Memangnya, siapa juga yang suka padanya?! Lagian, bukan aku tidak pantas untuk Bambang, tapi dia yang tidak pantas untukku!

"Mbang, kamu baik sama aku kenapa?"

"Lo sebenernya mau nanya apaan sih, heran gue!"

Aku tersenyum lebar. Kami masih berjalan beriringan.

"Kamu nggak mungkin baik karena suka sama aku, 'kan?"

Setelah bertanya, aku memperhatikan  wajah Bambang lekat-lekat.

"Lo bukan tipe gue, jadi nggak usah mikir macem-macem, lo!" sahut Bambang dengan santainya.

Aku mengangguk pelan. Bagus kalau memang aku bukan tipenya.

"Terus, kenapa baik? Kata anak-anak, lo itu bukan tipe orang yang akan baik ke sembarang orang!" desakku.

"Karena nyokap lo baik! Dia baik sama gue, jadi ya gue harus baik ke anaknya dong."

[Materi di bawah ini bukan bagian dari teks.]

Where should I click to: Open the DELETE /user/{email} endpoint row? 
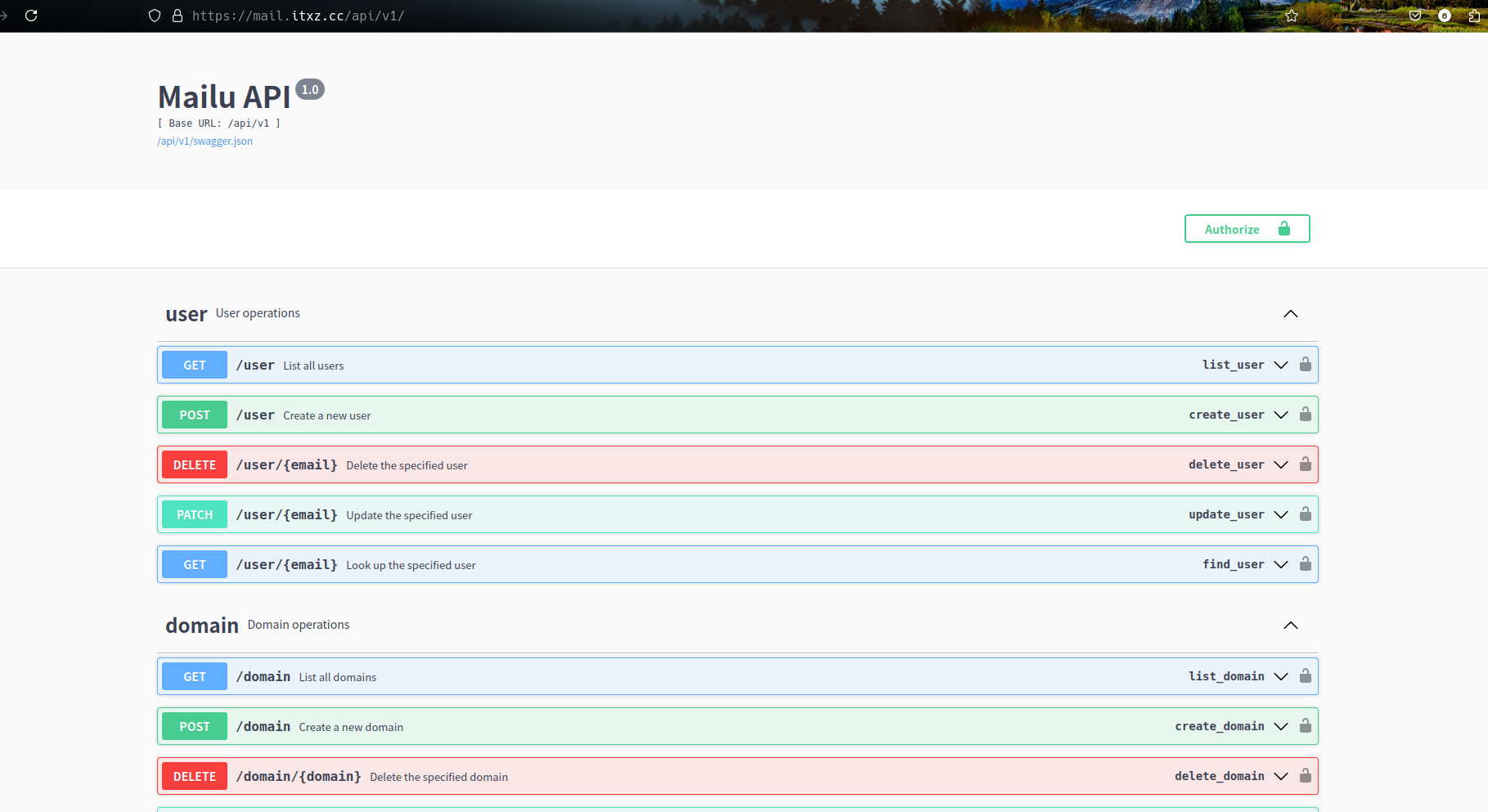click(737, 464)
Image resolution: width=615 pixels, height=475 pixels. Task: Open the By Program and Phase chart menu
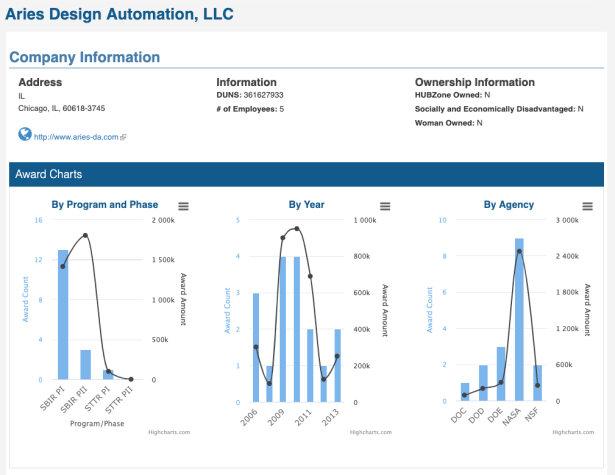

Ah, sial! Ini bukan jawaban yang kuinginkan. Aku berharap, dia baik padaku karena kita ini teman.

"Jadi, kamu baik karena aku anak ibu? Gitu doang?!"

Bambang berhenti melangkah, lalu menatap lurus ke arahku.

"Emangnya lo berharap karena apa?" tanyanya bingung.

"Teman! Aku pikir, karena kamu udah anggep aku sebagai temen, makanya kamu baik sama aku! Jadi, kebaikan kamu sama aku itu nggak tulus? Ya udah!" Aku langsung berjalan mendahuluinya setelah mengatakan itu.

Jujur saja, jawaban Bambang membuatku merasa tidak enak hati. Pria itu pasti merasa terbebani karena harus selalu menjagaku. Lalu, secara tidak langsung, apa yang diucapkan Paijo kemarin itu benar. Aku memang suka menyusahkan orang, terutama Bambang.

"Nggak usah mikir kejauhan. Gimana bisa sih, lo meragukan ketulusan gue?!" gerutu Bambang sambil kembali merendeng langkahku.

Aku tidak merespon ucapan Bambang, dan terus melangkah.

"Mbang, tahu nggak, aku lagi belajar naik motor, dan sekarang udah lumayan bisa!"

"Terus, hubungannya apaan sama gue?" ketus Bambang.

"Kalau aku udah lancar naik motor, kedepannya, kamu nggak perlu anter jemput aku ke sekolah! Aku mau naik motor sendiri, jadi nggak akan nyusahin kamu lagi!"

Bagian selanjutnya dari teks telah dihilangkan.